Revisiting the Real Cause of the 2008 Financial Crash
The following was posted on Saturday, September 13, 2014 by Jim Hoft at theGatewaypundit.com.
Guest Post: By Joe Hoft
Most people outside the financial industry don’t really understand how grim things were in 2008 when the major banks around the world began to collapse. Almost overnight the liquidity in the markets froze as money was hard to obtain and companies around the world began hoarding money they did have. The markets were in turmoil and the entire financial system, built on trust, was facing collapse. As is typical in today’s major media, the real social culprits were ignored and the capitalists were blamed as the cause of the upheaval. But was this accurate?
As noted in my new book, Falling Eagle – Rising Tigers, in the United States massive change has occurred over the past century moving the country more and more towards a social state. When the Great Depression came to the US in the 1930’s, President Franklin Roosevelt used it as a vehicle to push for social change. Social change in the US has not gone so well. Some changes have taken a long time before culminating in financial disaster. The 2008 financial crisis is an excellent example of this.
In his book The Big Short, Michael Lewis explained in great detail the factors that led to the financial collapse in 2008. Individuals with poor credit histories were provided ‘teaser’ loans by financial institutions. These loans had low interest rates or required little or no support for the borrower’s ability to repay the loan. The loans were then bundled and sold to investors. Complex financial instruments were created to insure these investments and the rating agencies classified these instruments as high quality without fully appreciating what they were rating. When the borrowers were not able to repay their loans, the whole system crashed.
Per Charles Rowley and Nathanael Smith, in their book, Economic Contractions in the United States: A Failure of Government, the root cause of the US housing market crisis in 2008 really began in the 1930’s with the creation of a wide range of social institutions. The Federal Housing Administration (FHA), which guaranteed bank’s mortgage risks and the Federal National Mortgage Association (FNMA), which effectively insured mortgages by purchasing mortgages from lenders, both products of the 1930’s, shifted risks from the lenders to the US taxpayers. Then in 1977 the Community Reinvestment Act (CRA) was signed into law under President Jimmy Carter. This law was designed to promote home ownership for minorities by prohibiting banks from refusing mortgages in poor areas due to the loan’s high risk. In addition, mortgage lenders were required under the 1975 Home Mortgage Disclosure Act (HMDA) to provide data about who they lent to. Then in 1991, HMDA rules were tightened and included specific demands for racial equality in the institution’s lending.
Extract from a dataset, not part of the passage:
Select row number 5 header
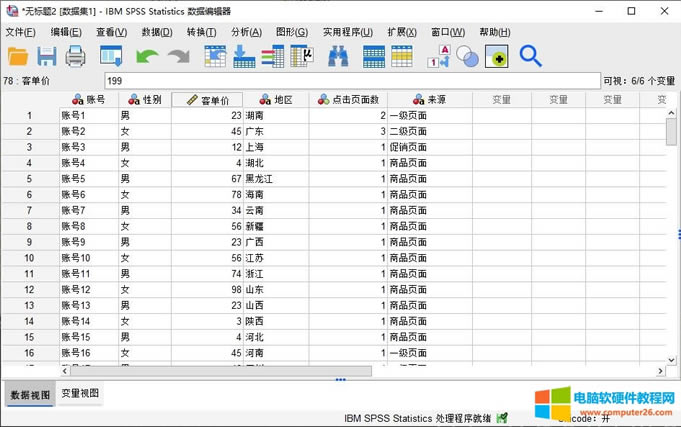Viewport: 681px width, 427px height. 29,179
Per Rowley and Smith, in 1992, the Federal Reserve Bank of Boston published a manual advising that a mortgage applicant’s lack of credit history should not be viewed negatively in a loan assessment, that the borrowers should be allowed to deploy loans and gifts as deposits, and that unemployment benefits were valid income sources for lending decisions. The manual reminded banks that failure to meet CRA regulations violated equal opportunity laws and exposed them to actual damages plus punitive damages of $500,000.
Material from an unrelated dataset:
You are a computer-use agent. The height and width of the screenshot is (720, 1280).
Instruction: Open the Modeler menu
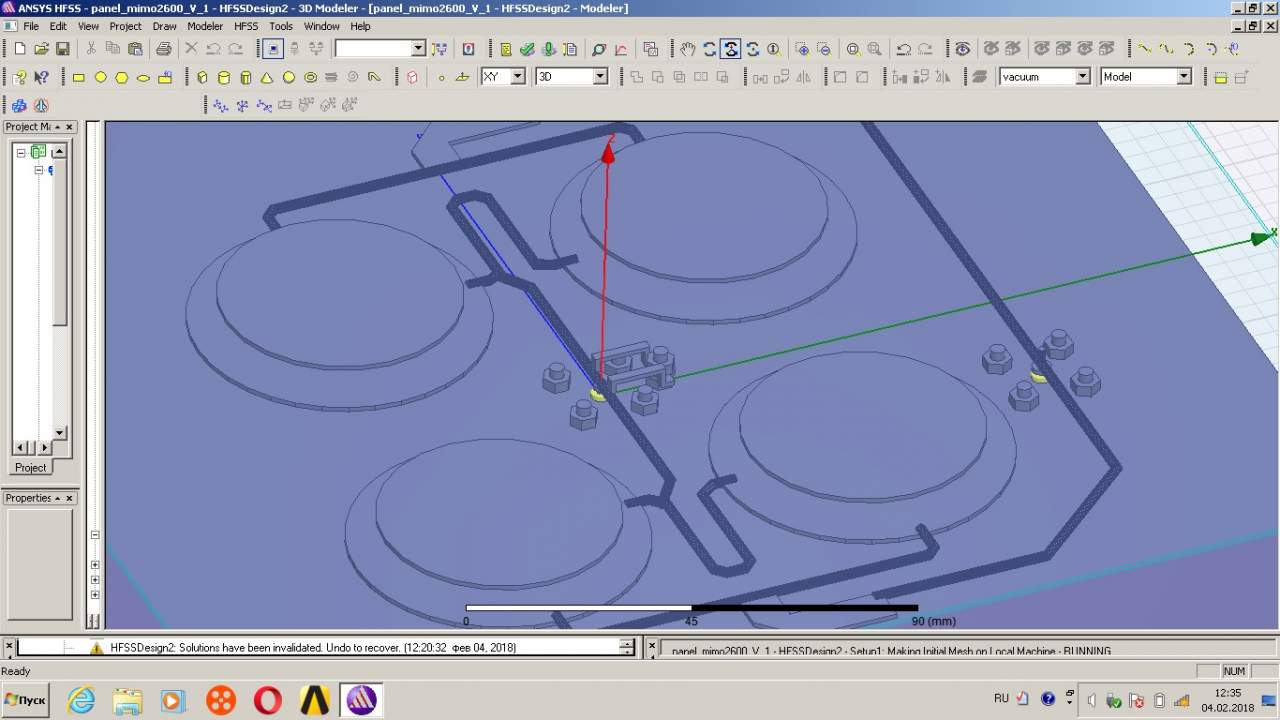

“So the great housing bubble-party began. With credit-worthiness no longer relevant, the volume of sub-prime loans exploded.” This ultimately climaxed in 2008 with the sub-prime crisis that sent shock waves around the world and financial markets in turmoil.
Another “time bomb” ticking as a result of social programs in the United States is related to the colossal amount of debt which the US is amassing. In October 2013 the federal debt load in the US surpassed $17 trillion for the first time in its history. This amount may only be a part of the story. No government in world history has ever accumulated the amount of debt that the US has in recent years. In the US, conservatives on the right want to solve the debt problem by cutting government programs, or cutting spending, or both, whilst those on the left propose tax increases. Many Americans want neither option, but clearly, something has to be done. The current spending causing the annual deficits that lead to the ever increasing growth in the US debt is untenable, and as you read Falling Eagle – Rising Tigers you will realize that the situation is desperate and must quickly change.